## Required actions
**A.** Repeat the Haskell excerpt between "-- | Numbers" and "when it's needed.", inclusive.
**B.** For each of these statements, say yes or no to whether it agrees with the Haskell excerpt, and quote the words of the excerpt that settle it: (i) Lit has three value constructors that take no parameters. (ii) The exclamation mark marks a field as lazy. (iii) In lazy mode, evaluation happens only when it is needed.
**C.** Resume the Haskell excerpt from its last sentence onward.

## Excerpt provided
When I was reading the haskell aeson library implementation, I still a little confusing with type system especially for multiple constructors.

Hence, I learned it again and record some ideas here. It reviews the value constructor, type constructor and the strict type in type constructor.

Value Constructor

data Bool = False | True

Written too many Go code, I'm almost lost. The True and False seems are values with type Bool, but they have a name as value constructor which means they are functions. Functions are values, frankly, because they are first class. Thing need to highlight is value is differ with function as they cannot take more parameters.

As they are functions, they can take arguments and return a value with the same type. The | enables us to combine multiple types together (which have different constructors).

Hence, the definitions of Literal are simple. 

-- | Literals. @null@, @true@, @false@.
data Lit = LitNull | LitTrue | LitFalse
  deriving (Eq, Show)

For Lit, there are three value constructor without parameters.

Exclamation Mark: Laziness to Strictness

After learning the value constructor, we learned about it accepts parameter. Then the NumInteger Integer should be expected, however, it's NumInteger !Integer. What is the meaning of !? 

-- | Numbers
--
-- We preserve whether the number was integral, decimal or in scientific form.
data Number
    = NumInteger !Integer  -- ^ e.g. @123@
    | NumDecimal !Scientific  -- ^ e.g. @123.456@
    | NumScientific !Scientific -- ^ e.g. @123e456@, @123e-456@ or @123.456E-967@
  deriving (Eq, Show)

The !(exclamation mark) denotes strict field, comparing with lazy field. It matters with the execution order. Under the lazy mode, the evaluation happens only when it's needed.

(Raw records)
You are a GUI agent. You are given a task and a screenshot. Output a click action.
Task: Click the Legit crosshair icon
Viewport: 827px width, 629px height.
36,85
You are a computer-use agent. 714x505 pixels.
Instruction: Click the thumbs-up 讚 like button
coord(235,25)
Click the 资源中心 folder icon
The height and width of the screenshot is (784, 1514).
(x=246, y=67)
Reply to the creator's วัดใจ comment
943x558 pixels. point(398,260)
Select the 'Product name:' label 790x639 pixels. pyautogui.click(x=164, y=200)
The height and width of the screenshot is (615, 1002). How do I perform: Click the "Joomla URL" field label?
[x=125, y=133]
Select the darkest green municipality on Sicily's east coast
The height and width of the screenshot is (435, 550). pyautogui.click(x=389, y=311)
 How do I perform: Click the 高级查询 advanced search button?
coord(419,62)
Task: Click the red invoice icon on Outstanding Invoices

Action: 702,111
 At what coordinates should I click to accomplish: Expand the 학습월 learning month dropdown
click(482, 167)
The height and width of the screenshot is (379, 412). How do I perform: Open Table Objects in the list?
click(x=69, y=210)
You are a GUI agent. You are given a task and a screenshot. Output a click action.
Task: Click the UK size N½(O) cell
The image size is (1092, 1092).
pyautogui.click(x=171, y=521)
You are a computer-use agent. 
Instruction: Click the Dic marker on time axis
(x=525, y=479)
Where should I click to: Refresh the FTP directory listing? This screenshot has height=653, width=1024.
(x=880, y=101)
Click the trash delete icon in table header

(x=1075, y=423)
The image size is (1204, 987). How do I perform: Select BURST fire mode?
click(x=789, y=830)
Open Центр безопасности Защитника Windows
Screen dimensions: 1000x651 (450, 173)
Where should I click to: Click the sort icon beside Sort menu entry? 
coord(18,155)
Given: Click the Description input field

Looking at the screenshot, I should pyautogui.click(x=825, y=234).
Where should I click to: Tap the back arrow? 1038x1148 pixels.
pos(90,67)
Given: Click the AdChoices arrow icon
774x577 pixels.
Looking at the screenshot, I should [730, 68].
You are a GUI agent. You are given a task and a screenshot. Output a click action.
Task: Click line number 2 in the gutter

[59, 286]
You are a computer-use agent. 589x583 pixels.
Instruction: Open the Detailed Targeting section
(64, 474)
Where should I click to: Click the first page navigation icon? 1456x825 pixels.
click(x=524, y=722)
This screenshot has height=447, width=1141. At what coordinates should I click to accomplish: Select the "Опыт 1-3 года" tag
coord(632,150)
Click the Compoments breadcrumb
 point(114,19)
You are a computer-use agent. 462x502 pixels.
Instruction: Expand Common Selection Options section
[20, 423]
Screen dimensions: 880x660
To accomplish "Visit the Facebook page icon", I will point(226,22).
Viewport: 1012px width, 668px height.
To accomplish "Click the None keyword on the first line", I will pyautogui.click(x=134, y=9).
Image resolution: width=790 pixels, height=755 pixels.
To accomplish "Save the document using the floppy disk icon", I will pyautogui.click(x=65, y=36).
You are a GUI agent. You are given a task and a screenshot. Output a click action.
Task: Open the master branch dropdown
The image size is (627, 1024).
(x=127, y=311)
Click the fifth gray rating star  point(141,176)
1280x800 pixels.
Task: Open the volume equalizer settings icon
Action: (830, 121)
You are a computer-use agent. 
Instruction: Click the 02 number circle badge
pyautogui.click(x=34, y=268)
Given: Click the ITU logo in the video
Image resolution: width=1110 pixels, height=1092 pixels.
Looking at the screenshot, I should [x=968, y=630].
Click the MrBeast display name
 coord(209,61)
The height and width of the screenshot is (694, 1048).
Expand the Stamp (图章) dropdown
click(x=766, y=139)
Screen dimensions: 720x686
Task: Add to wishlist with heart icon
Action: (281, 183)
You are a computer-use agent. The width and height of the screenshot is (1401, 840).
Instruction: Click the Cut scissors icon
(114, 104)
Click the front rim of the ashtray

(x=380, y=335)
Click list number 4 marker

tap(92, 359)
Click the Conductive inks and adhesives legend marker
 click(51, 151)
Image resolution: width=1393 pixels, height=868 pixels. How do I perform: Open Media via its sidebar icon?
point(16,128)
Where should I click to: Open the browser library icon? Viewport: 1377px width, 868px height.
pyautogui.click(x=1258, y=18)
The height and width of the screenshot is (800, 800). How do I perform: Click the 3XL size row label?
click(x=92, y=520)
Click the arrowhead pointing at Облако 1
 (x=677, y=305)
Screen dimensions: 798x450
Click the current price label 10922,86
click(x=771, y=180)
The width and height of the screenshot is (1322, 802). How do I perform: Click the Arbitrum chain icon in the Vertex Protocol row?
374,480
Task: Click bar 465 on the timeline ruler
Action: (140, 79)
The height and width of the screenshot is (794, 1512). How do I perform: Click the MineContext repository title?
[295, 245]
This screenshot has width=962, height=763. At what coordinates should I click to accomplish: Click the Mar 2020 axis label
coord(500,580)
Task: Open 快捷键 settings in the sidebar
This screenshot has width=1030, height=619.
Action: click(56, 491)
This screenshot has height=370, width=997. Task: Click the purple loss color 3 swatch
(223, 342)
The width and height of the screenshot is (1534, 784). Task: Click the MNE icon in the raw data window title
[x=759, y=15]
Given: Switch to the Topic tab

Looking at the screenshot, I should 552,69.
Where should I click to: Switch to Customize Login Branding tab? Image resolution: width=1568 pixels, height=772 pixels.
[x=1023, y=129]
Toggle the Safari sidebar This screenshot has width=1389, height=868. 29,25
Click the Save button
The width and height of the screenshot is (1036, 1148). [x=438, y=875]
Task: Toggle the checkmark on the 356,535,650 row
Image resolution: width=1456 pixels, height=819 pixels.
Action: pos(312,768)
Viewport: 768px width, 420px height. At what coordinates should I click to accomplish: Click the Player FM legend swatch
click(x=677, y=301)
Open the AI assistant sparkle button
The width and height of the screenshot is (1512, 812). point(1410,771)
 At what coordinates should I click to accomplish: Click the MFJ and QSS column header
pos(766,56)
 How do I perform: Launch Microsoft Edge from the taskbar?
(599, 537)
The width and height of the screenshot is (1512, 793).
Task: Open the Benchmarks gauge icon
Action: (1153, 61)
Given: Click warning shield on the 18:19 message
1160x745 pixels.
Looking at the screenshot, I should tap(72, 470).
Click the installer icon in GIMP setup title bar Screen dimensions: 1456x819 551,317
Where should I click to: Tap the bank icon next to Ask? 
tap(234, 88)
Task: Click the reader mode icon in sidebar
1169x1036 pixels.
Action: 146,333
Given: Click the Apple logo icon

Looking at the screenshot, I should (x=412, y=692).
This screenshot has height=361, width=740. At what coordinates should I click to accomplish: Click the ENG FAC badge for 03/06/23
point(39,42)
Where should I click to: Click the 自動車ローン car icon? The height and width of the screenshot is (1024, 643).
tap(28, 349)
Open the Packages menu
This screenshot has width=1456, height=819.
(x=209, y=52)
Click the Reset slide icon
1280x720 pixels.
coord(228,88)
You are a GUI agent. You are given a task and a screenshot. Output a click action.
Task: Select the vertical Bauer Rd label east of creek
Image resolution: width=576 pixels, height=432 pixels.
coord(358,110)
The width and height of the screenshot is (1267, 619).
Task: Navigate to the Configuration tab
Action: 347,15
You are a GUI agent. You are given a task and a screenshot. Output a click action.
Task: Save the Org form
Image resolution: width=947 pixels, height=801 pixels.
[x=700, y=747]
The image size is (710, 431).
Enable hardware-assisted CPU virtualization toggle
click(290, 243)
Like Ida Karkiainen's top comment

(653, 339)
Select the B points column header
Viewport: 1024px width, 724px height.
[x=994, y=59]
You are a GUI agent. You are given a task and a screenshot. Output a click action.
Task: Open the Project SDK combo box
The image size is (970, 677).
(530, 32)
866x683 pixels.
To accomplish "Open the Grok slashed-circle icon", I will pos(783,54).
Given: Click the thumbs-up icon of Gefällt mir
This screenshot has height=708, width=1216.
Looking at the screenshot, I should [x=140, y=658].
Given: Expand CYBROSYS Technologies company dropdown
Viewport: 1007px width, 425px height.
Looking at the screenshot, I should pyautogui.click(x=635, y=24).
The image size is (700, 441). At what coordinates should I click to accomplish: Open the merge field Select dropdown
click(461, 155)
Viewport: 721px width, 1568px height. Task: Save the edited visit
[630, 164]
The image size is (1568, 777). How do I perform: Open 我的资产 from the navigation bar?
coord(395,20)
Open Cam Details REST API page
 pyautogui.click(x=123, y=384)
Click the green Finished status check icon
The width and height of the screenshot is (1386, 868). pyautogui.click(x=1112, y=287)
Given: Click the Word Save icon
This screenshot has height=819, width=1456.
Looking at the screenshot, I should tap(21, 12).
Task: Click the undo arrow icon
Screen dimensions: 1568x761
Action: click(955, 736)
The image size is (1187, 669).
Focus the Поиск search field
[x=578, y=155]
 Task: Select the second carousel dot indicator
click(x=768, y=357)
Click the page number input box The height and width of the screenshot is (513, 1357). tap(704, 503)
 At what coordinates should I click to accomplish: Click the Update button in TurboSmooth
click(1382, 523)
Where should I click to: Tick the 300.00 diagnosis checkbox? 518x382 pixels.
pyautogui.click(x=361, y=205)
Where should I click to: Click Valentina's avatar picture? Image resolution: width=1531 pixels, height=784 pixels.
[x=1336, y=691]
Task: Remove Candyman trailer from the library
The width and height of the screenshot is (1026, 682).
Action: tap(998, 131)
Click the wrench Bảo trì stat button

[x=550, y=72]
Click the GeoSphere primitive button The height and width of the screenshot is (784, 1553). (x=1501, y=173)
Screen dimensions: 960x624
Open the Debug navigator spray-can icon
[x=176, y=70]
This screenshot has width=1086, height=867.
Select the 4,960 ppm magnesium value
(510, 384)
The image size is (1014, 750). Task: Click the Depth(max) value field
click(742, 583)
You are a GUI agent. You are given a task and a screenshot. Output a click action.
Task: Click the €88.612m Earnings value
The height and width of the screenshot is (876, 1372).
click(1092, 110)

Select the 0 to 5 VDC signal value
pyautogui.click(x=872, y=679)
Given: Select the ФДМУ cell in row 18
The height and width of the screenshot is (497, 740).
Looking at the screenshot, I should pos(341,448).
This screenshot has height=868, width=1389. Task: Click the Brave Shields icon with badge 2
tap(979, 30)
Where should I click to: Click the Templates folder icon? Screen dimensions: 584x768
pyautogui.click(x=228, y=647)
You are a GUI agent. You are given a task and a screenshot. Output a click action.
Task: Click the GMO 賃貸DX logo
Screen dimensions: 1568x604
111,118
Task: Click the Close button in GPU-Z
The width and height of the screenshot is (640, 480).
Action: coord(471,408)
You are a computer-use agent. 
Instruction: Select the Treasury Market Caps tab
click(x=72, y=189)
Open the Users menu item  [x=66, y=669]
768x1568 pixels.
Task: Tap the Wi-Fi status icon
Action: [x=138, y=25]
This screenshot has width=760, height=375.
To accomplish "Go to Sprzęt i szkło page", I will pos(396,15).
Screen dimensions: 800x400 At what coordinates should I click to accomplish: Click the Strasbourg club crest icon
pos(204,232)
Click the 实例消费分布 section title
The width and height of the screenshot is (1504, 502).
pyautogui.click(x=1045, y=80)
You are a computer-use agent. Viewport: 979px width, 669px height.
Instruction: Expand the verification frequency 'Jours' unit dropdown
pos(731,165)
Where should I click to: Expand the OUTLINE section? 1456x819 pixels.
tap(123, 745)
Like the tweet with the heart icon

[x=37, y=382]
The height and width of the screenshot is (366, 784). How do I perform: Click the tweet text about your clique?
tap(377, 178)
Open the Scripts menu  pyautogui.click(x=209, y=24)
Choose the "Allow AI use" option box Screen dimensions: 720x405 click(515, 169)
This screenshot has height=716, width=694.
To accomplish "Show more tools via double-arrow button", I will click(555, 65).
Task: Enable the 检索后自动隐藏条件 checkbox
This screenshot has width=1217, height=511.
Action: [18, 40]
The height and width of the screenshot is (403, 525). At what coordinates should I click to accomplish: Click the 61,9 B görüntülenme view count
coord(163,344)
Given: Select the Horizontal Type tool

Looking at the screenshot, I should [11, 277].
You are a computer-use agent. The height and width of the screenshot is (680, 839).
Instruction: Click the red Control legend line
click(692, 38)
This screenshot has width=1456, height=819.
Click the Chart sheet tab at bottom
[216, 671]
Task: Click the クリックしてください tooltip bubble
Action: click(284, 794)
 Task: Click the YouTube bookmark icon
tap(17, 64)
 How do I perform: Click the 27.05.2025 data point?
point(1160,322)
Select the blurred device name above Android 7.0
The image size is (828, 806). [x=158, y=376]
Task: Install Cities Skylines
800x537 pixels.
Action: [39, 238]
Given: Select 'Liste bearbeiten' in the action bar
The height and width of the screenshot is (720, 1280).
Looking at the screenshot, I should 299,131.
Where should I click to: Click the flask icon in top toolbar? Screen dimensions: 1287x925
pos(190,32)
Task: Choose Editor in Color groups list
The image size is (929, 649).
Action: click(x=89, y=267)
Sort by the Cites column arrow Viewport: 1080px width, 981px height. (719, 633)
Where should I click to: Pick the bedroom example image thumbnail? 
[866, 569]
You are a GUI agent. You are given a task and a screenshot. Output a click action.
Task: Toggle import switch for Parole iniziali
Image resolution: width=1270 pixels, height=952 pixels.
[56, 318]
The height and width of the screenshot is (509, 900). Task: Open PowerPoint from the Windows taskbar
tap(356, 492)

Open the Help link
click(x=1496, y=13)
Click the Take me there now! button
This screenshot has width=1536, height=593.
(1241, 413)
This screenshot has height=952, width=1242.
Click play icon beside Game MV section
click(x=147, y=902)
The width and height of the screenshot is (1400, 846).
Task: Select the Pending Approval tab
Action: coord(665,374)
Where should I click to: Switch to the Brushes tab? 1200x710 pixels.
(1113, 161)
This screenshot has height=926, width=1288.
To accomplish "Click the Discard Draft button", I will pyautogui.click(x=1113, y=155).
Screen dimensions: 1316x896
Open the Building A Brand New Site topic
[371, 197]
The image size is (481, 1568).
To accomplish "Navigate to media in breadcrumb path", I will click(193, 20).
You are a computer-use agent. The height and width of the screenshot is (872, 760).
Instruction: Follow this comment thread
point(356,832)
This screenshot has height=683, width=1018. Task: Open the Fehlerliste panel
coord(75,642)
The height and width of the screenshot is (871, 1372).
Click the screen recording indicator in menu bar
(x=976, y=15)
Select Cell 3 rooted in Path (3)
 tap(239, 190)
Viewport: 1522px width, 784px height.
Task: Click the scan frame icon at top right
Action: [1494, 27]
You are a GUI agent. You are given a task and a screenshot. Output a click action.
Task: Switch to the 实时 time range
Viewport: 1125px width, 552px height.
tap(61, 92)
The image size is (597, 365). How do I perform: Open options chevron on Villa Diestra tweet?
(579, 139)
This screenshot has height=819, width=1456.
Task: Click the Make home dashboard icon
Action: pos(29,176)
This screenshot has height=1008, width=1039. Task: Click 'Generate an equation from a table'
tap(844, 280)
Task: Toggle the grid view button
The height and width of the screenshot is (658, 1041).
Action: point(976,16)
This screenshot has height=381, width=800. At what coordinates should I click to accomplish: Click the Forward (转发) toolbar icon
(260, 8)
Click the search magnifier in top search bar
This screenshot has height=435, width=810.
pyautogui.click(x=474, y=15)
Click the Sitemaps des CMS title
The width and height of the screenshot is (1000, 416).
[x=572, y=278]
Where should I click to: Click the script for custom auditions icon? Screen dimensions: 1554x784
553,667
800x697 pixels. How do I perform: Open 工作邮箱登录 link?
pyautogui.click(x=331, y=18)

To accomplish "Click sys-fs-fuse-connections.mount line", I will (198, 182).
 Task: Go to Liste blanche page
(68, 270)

## Per-task outputs
**A.**
-- | Numbers
--
-- We preserve whether the number was integral, decimal or in scientific form.
data Number
    = NumInteger !Integer  -- ^ e.g. @123@
    | NumDecimal !Scientific  -- ^ e.g. @123.456@
    | NumScientific !Scientific -- ^ e.g. @123e456@, @123e-456@ or @123.456E-967@
  deriving (Eq, Show)

The !(exclamation mark) denotes strict field, comparing with lazy field. It matters with the execution order. Under the lazy mode, the evaluation happens only when it's needed.

**B.**
(i) Yes: "For Lit, there are three value constructor without parameters."
(ii) No: "The !(exclamation mark) denotes strict field, comparing with lazy field."
(iii) Yes: "Under the lazy mode, the evaluation happens only when it's needed."

**C.**
For example, during constructing StrictNumber, the fib 35 will always be called no matter when the value will be used later. However, when the LazyNumber is constructed, the fib 35 won't be called until somewhere else want to use it. 

-- Lazy version
data LazyNumber = LazyNumInteger Integer
-- Strict version
data StrictNumber = StrictNumInteger !Integer

fib :: Integer -> Integer
fib 0 = 0
fib 1 = 1
fib n = fib (n - 1) + fib (n - 2)

lazyValue :: LazyNumber
lazyValue = LazyNumInteger (fib 35)

strictValue :: StrictNumber
strictValue = StrictNumInteger (fib 35)

Type Parameter

Receiving parameters by value constructor is reasonable, however, what's the meaning when the type receives some parameters like this? 

-- | Array tokens.
data TkArray k e
    = TkItem (Tokens (TkArray k e) e)
    | TkArrayEnd k
    | TkArrayErr e
  deriving (Eq, Show)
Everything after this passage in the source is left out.